◆ Consigne: D'après le texte à lire, pourquoi le sondage n'interroge-t-il pas les Français sur les violences ? Répondez en une à trois phrases.

◆ Texte à lire:
+--

Jérôme Fourquet : Dans la polémique actuelle, il faut distinguer ce qui attrait à la manifestation d'une forme de sentiment d'appartenance et de proximité à l'Algérie de la part de personnes qui résident en France dont beaucoup sont de nationalité française . Y a-t-il une double allégeance ou pas ? C'est une première question. D'autre part, les réactions entendues suite à ces événements sont des réactions contre les exactions commises en marge de cette manifestation de joie. Ce sont les débordements qui ont donné un écho important à cet événement (pillage, confrontations avec les forces de l'ordre).

Notre sondage ne porte que sur le premier volet : interroger les Français sur leur sentiment vis-à-vis de ces manifestations d'un patriotisme ou d'une proximité à l'égard de l'Algérie. On n'a pas interrogé les Français sur les violences parce qu'on considère que l'écrasante majorité des Français ne pouvait que condamner ces violences.

D'une part, l'intense polémique est légitime et justifiée parce que force est de constater qu'à deux occasions dans plusieurs villes françaises, des exactions ont eu lieu et ont suscité de manière légitime une désapprobation des exactions. D'autre part, on peut comprendre intellectuellement en tant qu'analystes le fait que cela fasse débat puisque les résultats de notre sondage qui porte, non pas sur les violences mais sur l'autre dimension du phénomène, montrent que la société française est clivée. Les violences rendent compréhensibles que l'on en ait beaucoup parlé et le sujet ne laisse pas indifférent et divise le pays. A partir du moment où il y a division, il y a débat en France. Ces chiffres nous permettent en partie de comprendre pourquoi il y a un débat qui se fait jour.

A retrouver sur Atlantico, le sondage complet : Finale de la CAN : 48% des Français pensent qu'il est normal pour des personnes d'origine algérienne de manifester leur joie et leur attachement à leur pays lors des victoires de l'Algérie en football

Quand on regarde non pas les violences mais sur l'avis des Français sur ces manifestations, comment caractériser d'un point de vue politique et sociologique les personnes qui ne trouvent pas normal qu'il y ait des manifestations de joie ou un attachement à un pays autre que la France ?

Jérôme Fourquet : Si l'on se penche sur le symbole des drapeaux : c'est ce dont les personnes se sont souvenues, le nombre important de drapeaux algériens brandis dans plusieurs villes par une foule nombreuse. 48% de nos concitoyens considèrent que c'est quelque chose de normal de la part de leurs compatriotes qui expriment leur sympathie et leur attachement à un pays dont eux-mêmes ou leurs grands-parents sont issus. Cette manifestation d'un attachement à un pays autre que la France ne choque manifestement pas un Français sur deux. En revanche, pour 40% des Français, la conception de l'appartenance nationale semble être plus exclusive et considèrent qu'à partir du moment où l'on est citoyen français, on n'a pas à manifester collectivement son attachement à un pays autre que la France.

+--

◆ Données brutes:
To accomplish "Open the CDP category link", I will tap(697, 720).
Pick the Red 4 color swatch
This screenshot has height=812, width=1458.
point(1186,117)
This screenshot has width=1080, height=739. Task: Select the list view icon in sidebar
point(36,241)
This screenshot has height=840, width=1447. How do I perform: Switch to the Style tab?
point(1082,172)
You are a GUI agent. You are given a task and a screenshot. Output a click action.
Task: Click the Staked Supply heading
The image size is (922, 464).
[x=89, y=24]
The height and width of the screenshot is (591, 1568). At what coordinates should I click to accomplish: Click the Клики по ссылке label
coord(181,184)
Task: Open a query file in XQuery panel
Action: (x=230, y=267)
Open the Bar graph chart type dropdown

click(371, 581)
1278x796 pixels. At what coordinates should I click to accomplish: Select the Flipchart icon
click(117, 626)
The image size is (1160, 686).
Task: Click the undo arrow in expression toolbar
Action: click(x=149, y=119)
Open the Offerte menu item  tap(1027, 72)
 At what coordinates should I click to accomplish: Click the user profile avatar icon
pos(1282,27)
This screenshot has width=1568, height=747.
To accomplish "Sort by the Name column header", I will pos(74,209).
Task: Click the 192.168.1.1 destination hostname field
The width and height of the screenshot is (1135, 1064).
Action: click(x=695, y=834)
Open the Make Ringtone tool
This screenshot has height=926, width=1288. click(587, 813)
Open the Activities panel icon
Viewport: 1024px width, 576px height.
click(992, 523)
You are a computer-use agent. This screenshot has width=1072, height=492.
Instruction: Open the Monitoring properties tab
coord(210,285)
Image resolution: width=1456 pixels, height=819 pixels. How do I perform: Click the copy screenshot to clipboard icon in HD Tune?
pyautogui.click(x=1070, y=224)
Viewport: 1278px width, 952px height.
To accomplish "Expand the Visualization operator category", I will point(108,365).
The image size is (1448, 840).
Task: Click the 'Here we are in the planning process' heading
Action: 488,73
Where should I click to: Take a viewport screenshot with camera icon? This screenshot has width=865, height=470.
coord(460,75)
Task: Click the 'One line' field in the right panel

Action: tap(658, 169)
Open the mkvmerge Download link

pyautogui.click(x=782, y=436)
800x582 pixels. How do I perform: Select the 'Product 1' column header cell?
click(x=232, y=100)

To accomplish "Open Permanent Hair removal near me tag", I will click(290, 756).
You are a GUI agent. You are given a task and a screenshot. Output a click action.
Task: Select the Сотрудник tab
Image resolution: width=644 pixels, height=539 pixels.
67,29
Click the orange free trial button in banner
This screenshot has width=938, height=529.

+--

◆ Corrigé: Le sondage n'interroge pas les Français sur les violences parce que ses auteurs considèrent que l'écrasante majorité des Français ne pouvait que condamner ces violences. Il porte donc seulement sur le sentiment des Français vis-à-vis des manifestations de patriotisme ou de proximité à l'égard de l'Algérie.